As the head of a small cable channel, Renn is turned onto Videodrome by  its promise of  a new and extreme combination of sex and violence; tricked into believing it is an illicit broadcast coming out of the third world, he thinks of it at first as snuff TV: “no plot, characters, torture, murder .. very, very realistic”. Although Videodrome  appears at first to be (merely) a particularly hardcore variant of S/M porn, pornography here is only ostensibly (or initially) to do with biotic sex,  functioning instead as a probe-head through which techniques for the maximization of  stimulation (and - concomitantly - its management) can be explored.  Videodrome’s purpose is to  “open the neural floodgates”, to trigger “receptors in the brain and spine”. Recalling the McLuhan-Ballard correlation of mass media  with sexualised violence, (a convergence explored more fully by Cronenberg in Crash),  Videodrome points to an eroticization of everything that immediately de-privileges sex in its bio-reproductive mode. “It’s not exactly sex,” Renn warns his lover Nicki Brand (Deborah Harry) of Videodrome.“Says who?” she counters, echoing Ballard’s deterritorialization of sex in The Atrocity Exhibition (of which more shortly).

 

“We live in overstimulated times,” Nicki Brand tells Max. “‘I want you  Max,’ she breathes. ‘Come to me.

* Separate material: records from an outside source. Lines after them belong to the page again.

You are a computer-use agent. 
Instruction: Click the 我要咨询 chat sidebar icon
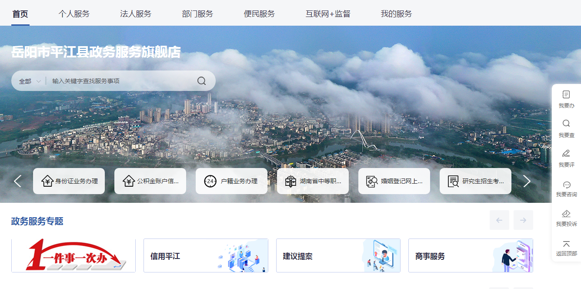[566, 185]
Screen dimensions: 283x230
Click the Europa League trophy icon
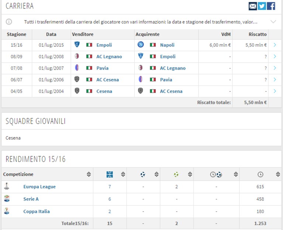point(7,186)
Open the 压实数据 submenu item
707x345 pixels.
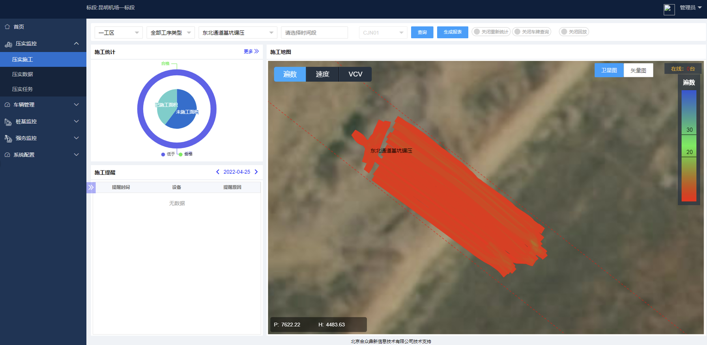tap(22, 74)
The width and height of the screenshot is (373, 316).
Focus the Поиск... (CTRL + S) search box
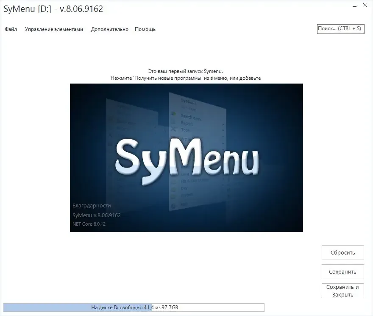(340, 29)
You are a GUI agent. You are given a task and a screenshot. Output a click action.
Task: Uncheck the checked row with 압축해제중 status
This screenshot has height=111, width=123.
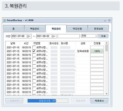34,51
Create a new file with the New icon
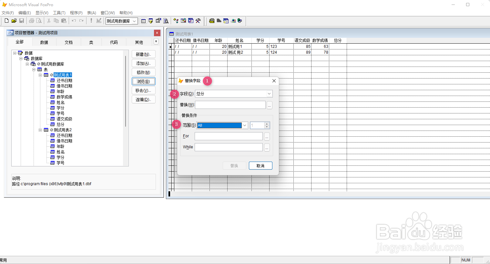This screenshot has height=264, width=490. (6, 21)
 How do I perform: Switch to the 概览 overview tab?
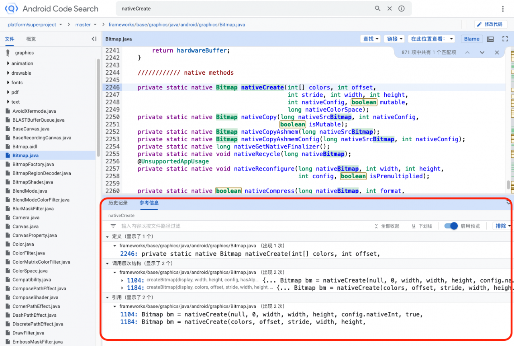(x=31, y=39)
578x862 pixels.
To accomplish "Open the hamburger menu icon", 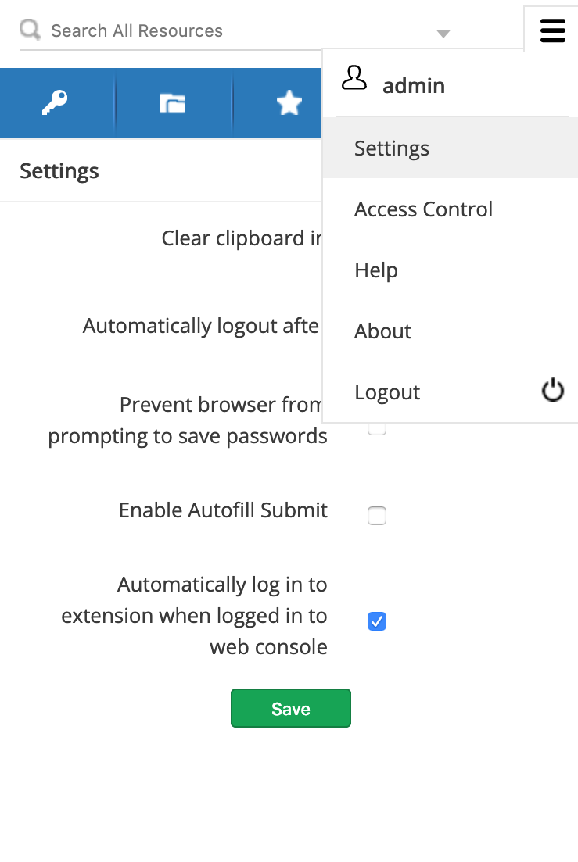I will pyautogui.click(x=552, y=30).
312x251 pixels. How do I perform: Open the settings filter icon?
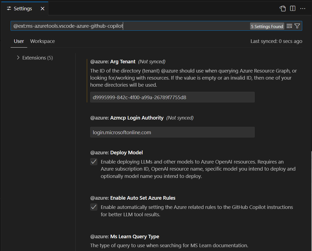(x=297, y=26)
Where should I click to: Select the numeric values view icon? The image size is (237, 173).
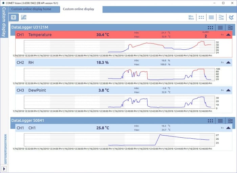[14, 17]
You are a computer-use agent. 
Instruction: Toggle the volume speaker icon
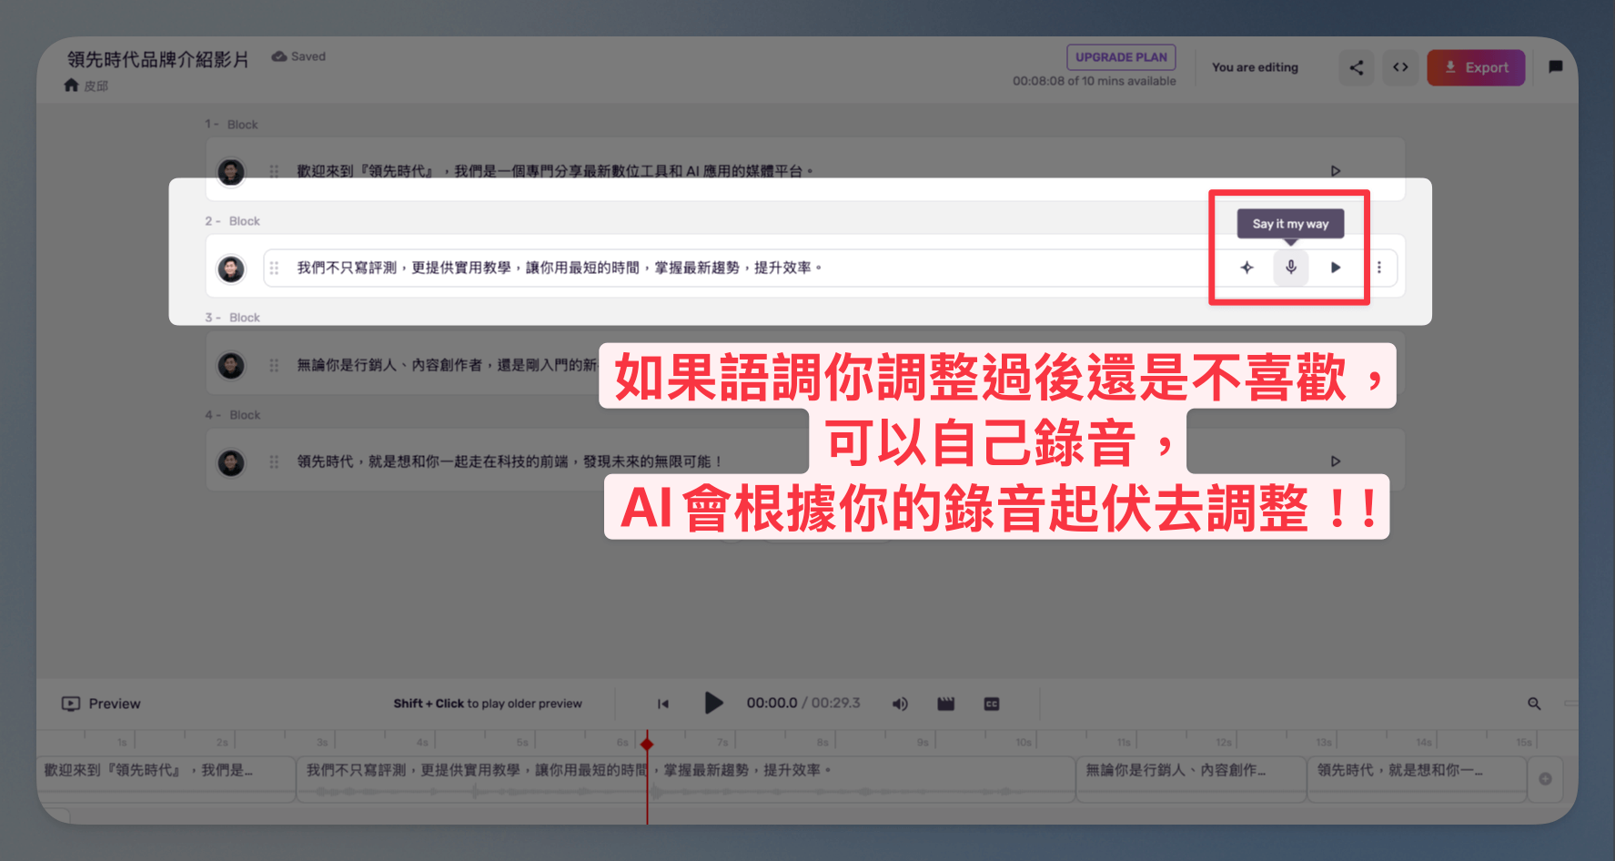tap(900, 704)
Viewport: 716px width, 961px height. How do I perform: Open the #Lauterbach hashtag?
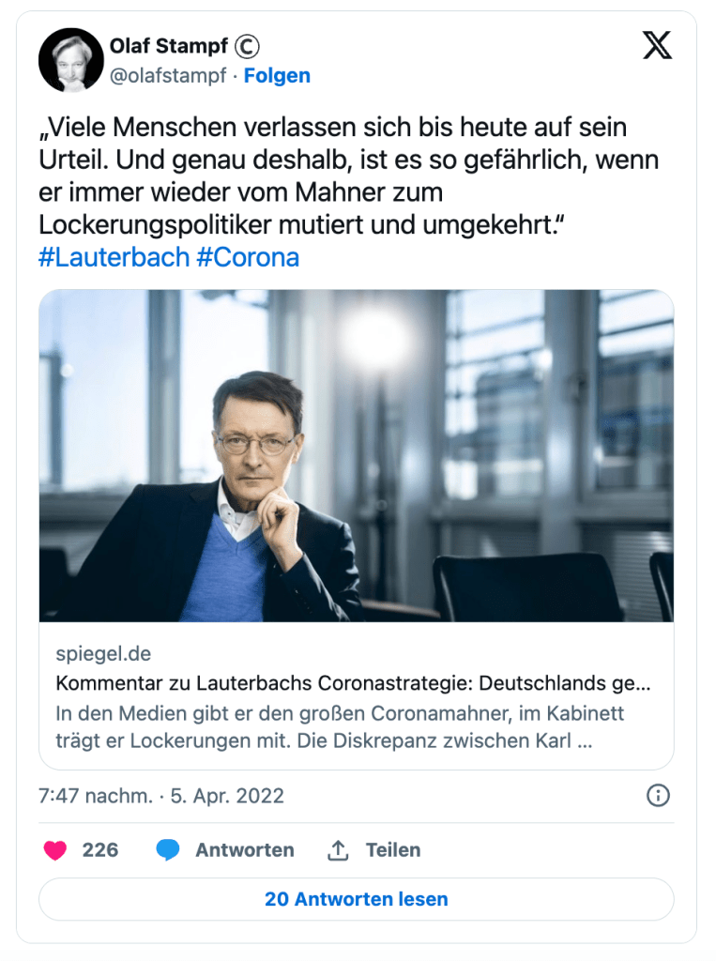pyautogui.click(x=114, y=257)
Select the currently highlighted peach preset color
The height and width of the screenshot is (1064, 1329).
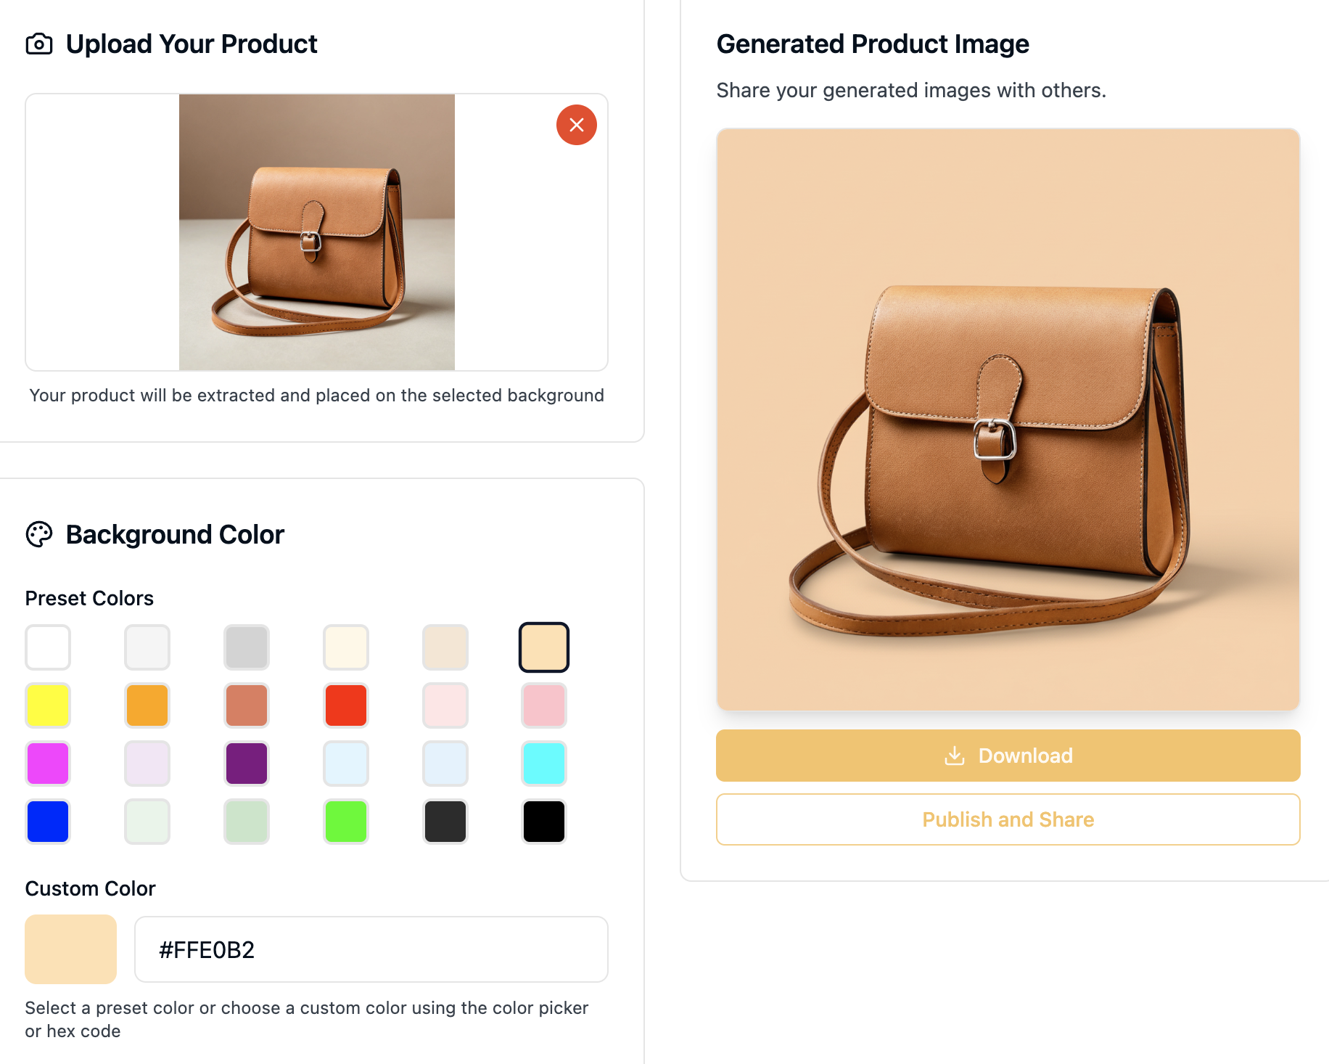tap(543, 647)
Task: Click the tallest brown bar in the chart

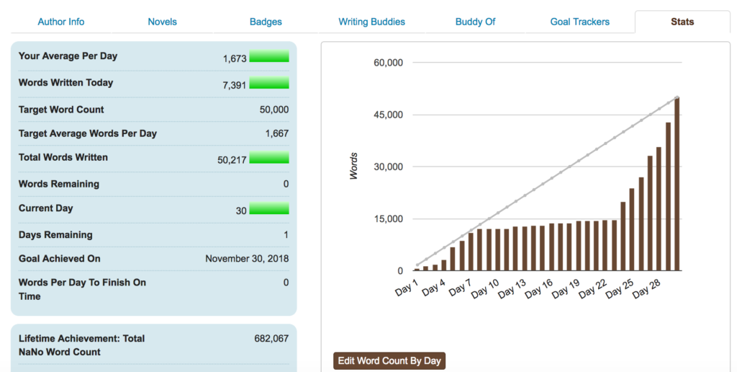Action: tap(677, 185)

Come to Nicki.’ Her lips fill the screen, and  All boundaries are removed as the diegetic frame of the TV screen vanishes from view: the lips now fill the TV screen in a vast closeup.” Biotic sex becomes displaced by a hallucinatory, generalized cyberotics; in one scene “the set begins to pulsate, to breathe [...] veins ripple the hardware cabinet [...] a videogame joystick waggles obscenely.” [158]

 

Believing that it can programme Renn as one of its assassins, Spectacular Optical - the megacorporation that is ultimately revealed to be behind Videodrome  (“we make inexpensive glasses for the third world and missile guidance systems for NATO”) -  deliberately infects Max with the  signal that will transform him into New Flesh, seducing him using the image of radio announcer Nicki Brand.  Renn has a series of increasingly intense hallucinations, which he eventually connects to his consumption of the videodrome programming. Ultimately, Renn, re-programmed by O’Blivion’s daughter, Bianca, turns on his new masters, killing Spectacular Optical’s Barry Convex. Or so it would appear;  we are so deep into “Philip K. Dick-like reality loops”[159]  that we can’t be sure what is happening for [hyper]real.  Perhaps much of the film, including the apparent assassinations, are merely hallucinations, safely monitored by Barry Convex using a prototype VR helmet and recording device.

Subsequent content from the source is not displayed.